Die klagende Partei ist schuldig, der beklagten Partei die mit 3.193,92 EUR (darin enthalten 532,32 EUR USt) bestimmten Kosten der Revisionsbeantwortung binnen 14 Tagen zu bezahlen.

Begründung:
Rechtliche Beurteilung

[1] Die Zurückweisung einer ordentlichen Revision wegen Fehlens einer erheblichen Rechtsfrage iSd § 502 Abs 1 ZPO kann sich auf die Ausführung der Zurückweisungsgründe beschränken.

[2] 1. Das Berufungsgericht hat die Revision zugelassen, weil zum „Schutzbereich“ des Datenschutzgesetzes (DSG) und der DSGVO höchstgerichtliche Rechtsprechung fehle.

[3] 1.1. Zum Schutzbereich (bzw Schutzzweck) des DSG enthält die Revision lediglich die allgemeine Aussage, das gesamte DSG, insbesondere dessen §§ 6, 48 Abs 3 Z 3, § 54 Abs 2, diene dem Grunde nach dazu, eine rechtswidrige Weitergabe von Daten hintan zu halten und den, der diese Bestimmungen verletze, für den eingetretenen materiellen und immateriellen Schaden zur Haftung, insbesondere gemäß § 29 DSG und Art 82 DSGVO, heranzuziehen.

[4] Damit wird aber eine erhebliche Rechtsfrage nicht aufgezeigt, weil der behauptete Zweck dem Kläger nichts nützen könnte: Er behauptet auch in der Revision, dass die (kommerziell nutzbaren) (Klienten-)Daten der GmbH (an der er beteiligt ist), von der Beklagten unrechtmäßig weitergegeben wurden.
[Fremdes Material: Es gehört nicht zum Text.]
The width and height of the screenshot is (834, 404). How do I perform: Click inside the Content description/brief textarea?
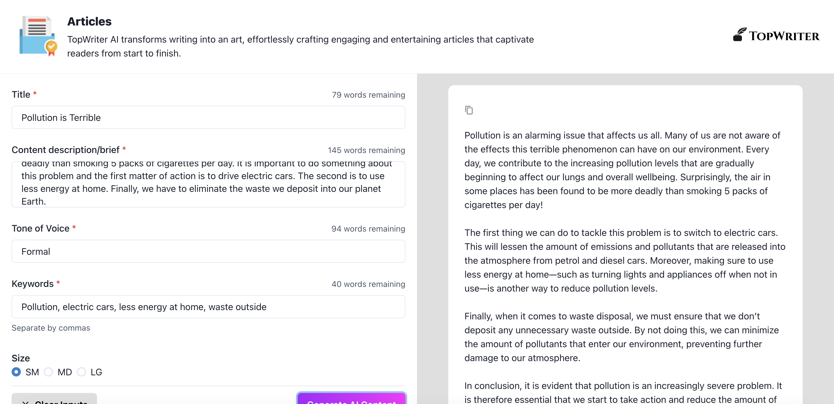tap(209, 184)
Dass dies auch seine eigenen Daten betrifft, behauptet er nicht. Unmittelbar geschädigt wäre dadurch aber nur die GmbH; der Kläger als deren Geschädigter wäre nur mittelbar Geschädigter, der nach ständiger Rechtsprechung nicht ersatzberechtigt ist (vgl RS0059432 [T3, T5]; RS0061480 [T1]).

[5] 1.2. Hängt die Entscheidung von der Lösung einer Frage des Unionsrechts ab, so ist die Anrufung des Obersten Gerichtshofs zur Nachprüfung dessen Anwendung auf der Grundlage der Rechtsprechung des Gerichtshofs der Europäischen Union (EuGH) nur zulässig, wenn der zweiten Instanz bei Lösung dieser Frage eine gravierende Fehlbeurteilung unterlief (RS0117100).
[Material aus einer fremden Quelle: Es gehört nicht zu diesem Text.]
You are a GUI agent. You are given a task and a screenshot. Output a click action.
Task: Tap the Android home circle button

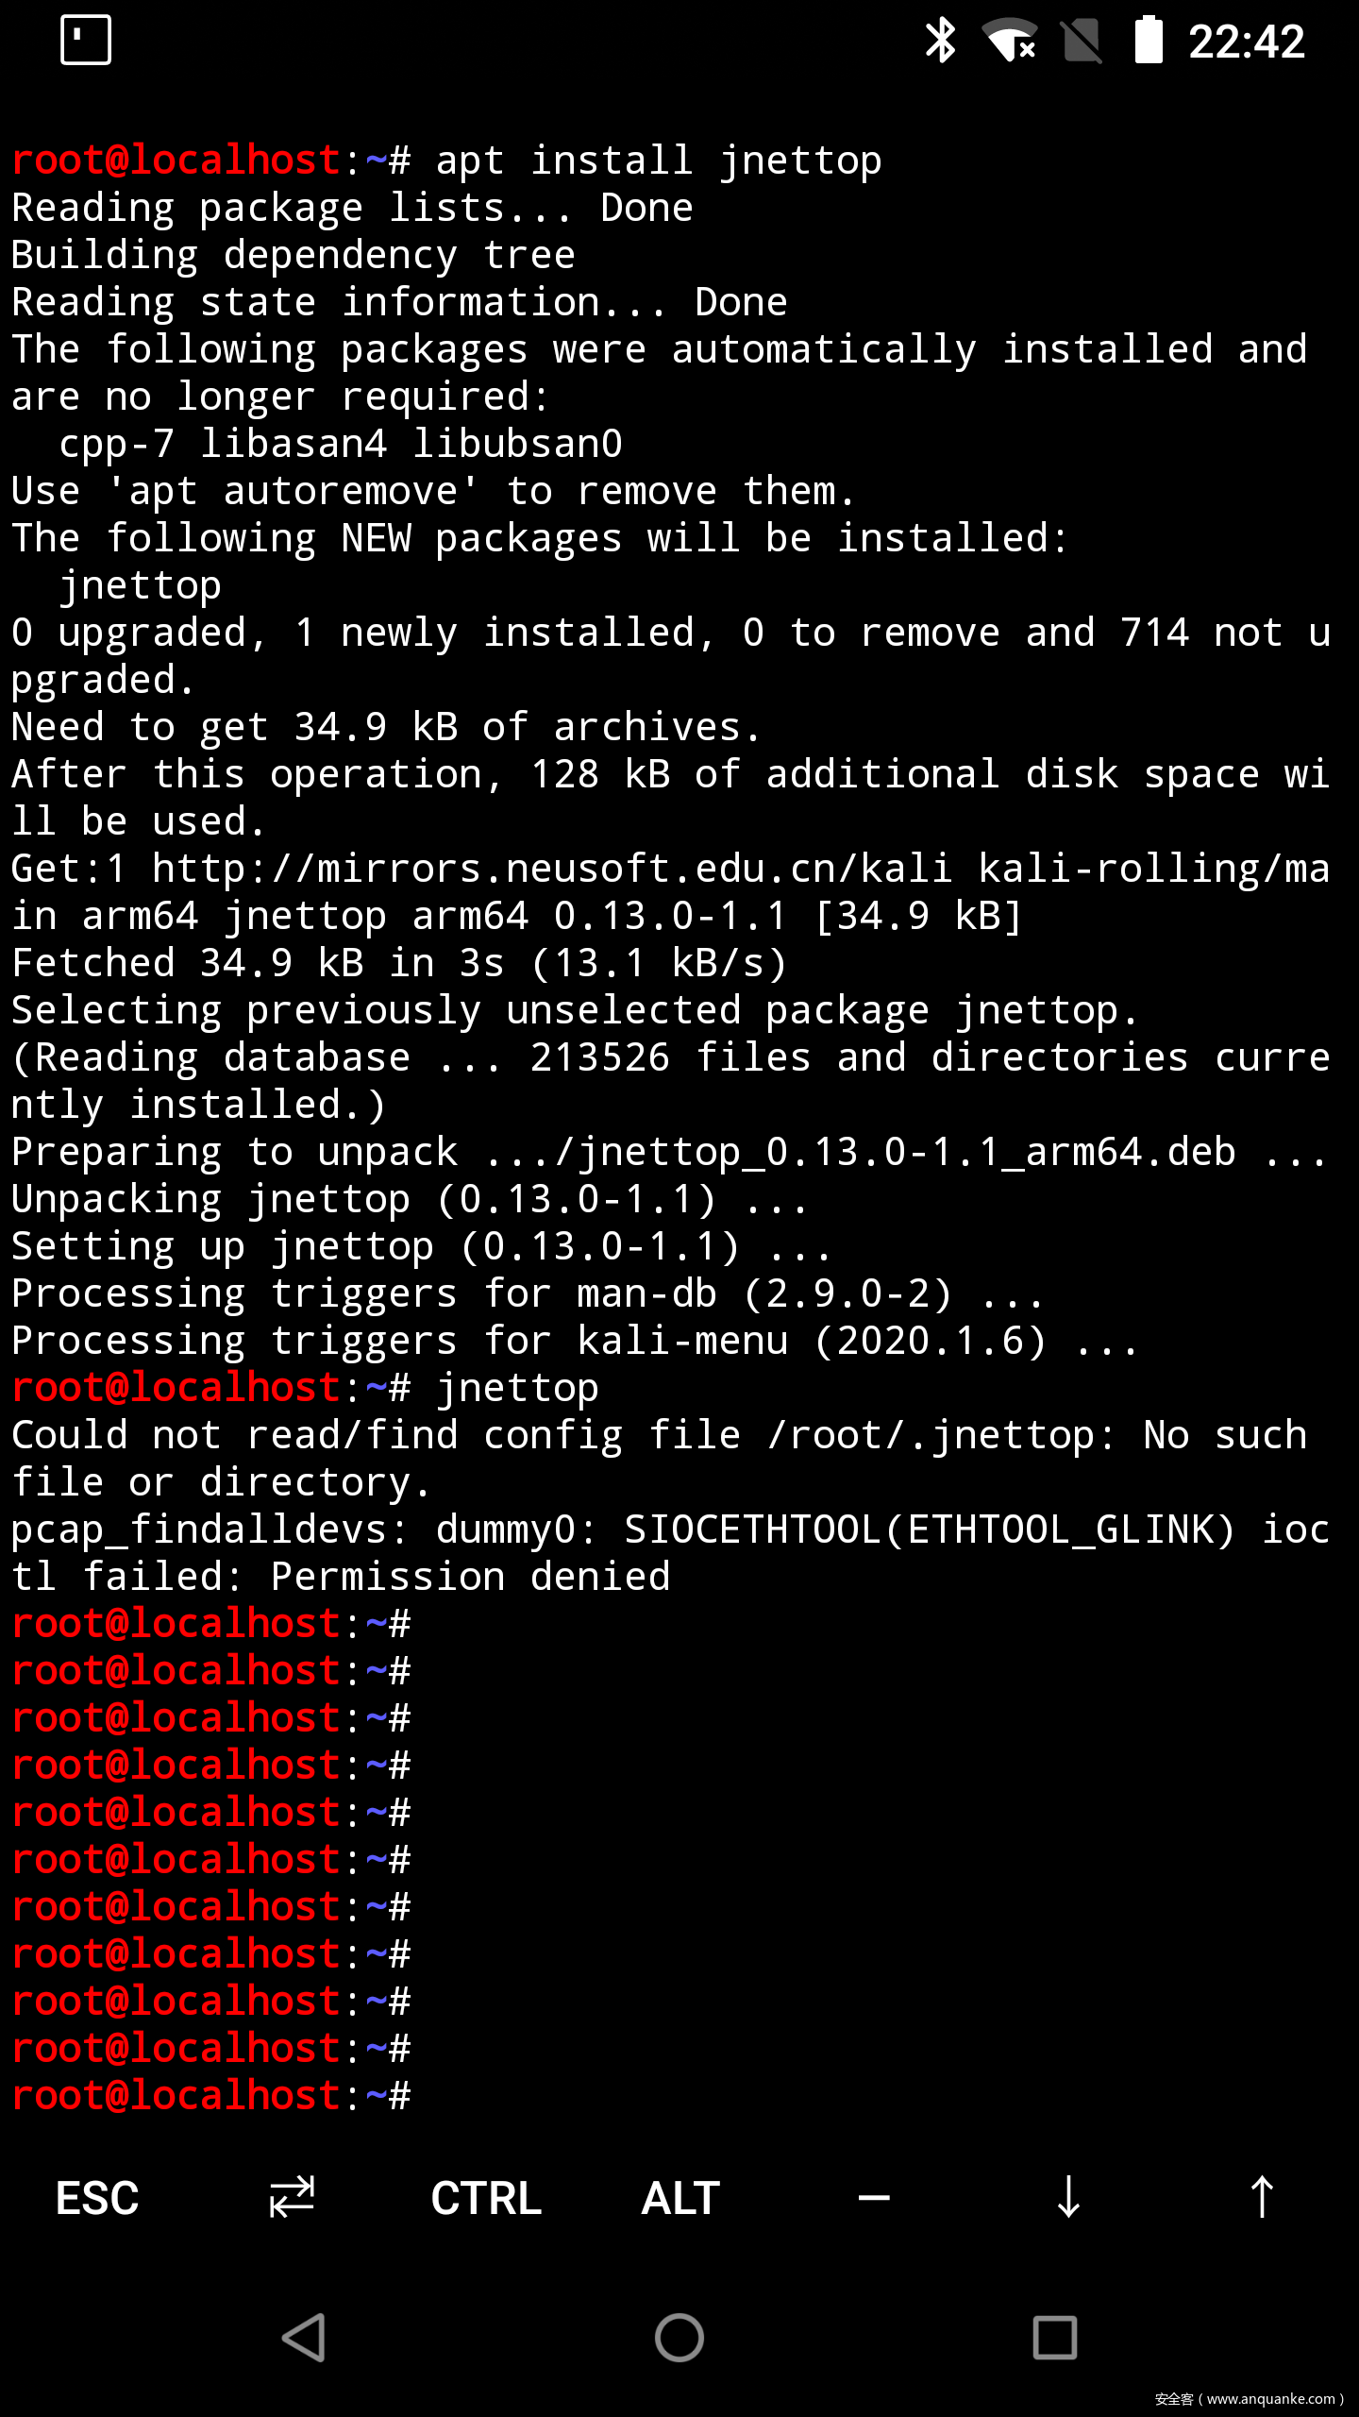(x=680, y=2338)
[6] Die Frage nach dem „Schutzbereich“ der DSGVO, somit nach der Auslegung derselben, betrifft eine Frage des Unionsrechts. Dass dem Berufungsgericht dabei eine gravierende Fehlbeurteilung unterlaufen wäre, zeigt die Revision nicht auf.

[7] 1.3. Überdies ist darauf hinzuweisen, dass weder die DSGVO noch das DSG für die vom Kläger geltend gemachten Ansprüche eine Grundlage darstellen, weil sie dem Schutz personenbezogener Daten und nicht der Erhaltung der Nutzungsmöglichkeit einer Softwarelizenz dienen. Weder aus der Klage noch aus der Revision ergibt sich schlüssig, inwieweit dem Kläger aus einer nicht den Vorgaben des Datenschutzrechts entsprechenden Datenverarbeitung ein ersatzfähiger Schaden entstanden sein sollte.
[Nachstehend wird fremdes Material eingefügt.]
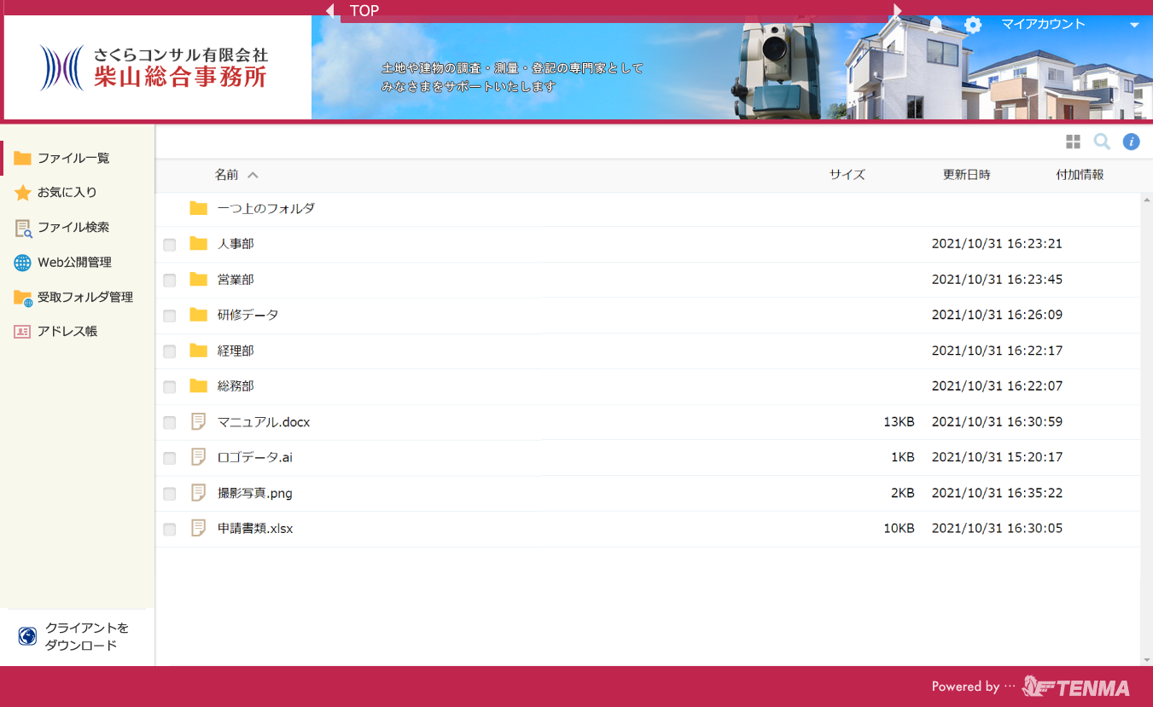Viewport: 1153px width, 707px height.
Task: Open Web公開管理 from sidebar
Action: [x=73, y=263]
[8] 1.4. Schließlich ist in diesem Zusammenhang festzuhalten, dass der Kläger seine Ansprüche, die er aufgrund einer Verletzung datenschutzrechtlicher Bestimmungen behauptet, im erstinstanzlichen Verfahren ausschließlich auf § 1 iVm § 6 DSG gestützt hat. Einen Anspruch gemäß § 29 DSG bzw Art 82 DSGVO hat der Kläger im erstinstanzlichen Verfahren nicht behauptet. Die Tatbestandsmerkmale dieser Bestimmungen wurden nicht einmal im Ansatz behauptet. Das diesbezügliche Revisionsvorbringen verstößt somit gegen das Neuerungsverbot.

[9] 2. Auch sonst zeigt die Revision keine erhebliche Rechtsfrage auf.

[10] 2.1. Soweit die Revision rügt, das Erstgericht habe nicht festgestellt, dass die Beklagte als Auftragsverarbeiter iSd § 48 DSG tätig gewesen sei, handelt es sich dabei um eine unbeachtliche Neuerung.

[11] 2.2. Den Ausführungen des Berufungsgerichts, wonach der Vertrag zwischen der GmbH und einem Dritten keine Schutzwirkungen zugunsten des Klägers als Gesellschafter der GmbH entfaltet, kann die Revision nichts Stichhaltiges entgegensetzen.

[12] 2.3. Woraus sich eine Warnpflicht der Beklagten (gegenüber dem Kläger) ergeben sollte, wird nicht schlüssig dargestellt, zumal die Parteien in keiner Vertragsbeziehung standen.

[13] 2.4. Davon ausgehend ist auch nicht erkennbar, inwiefern ein allfälliger Sorgfaltsverstoß der Beklagten betreffend ein Insichgeschäft Relevanz für das eingeklagte Feststellungsbegehren des Klägers haben könnte.

[14] 3. Die Kostenentscheidung gründet auf §§ 41, 50 ZPO. Die Revisionsgegnerin hat auf die Unzulässigkeit der Revision hingewiesen.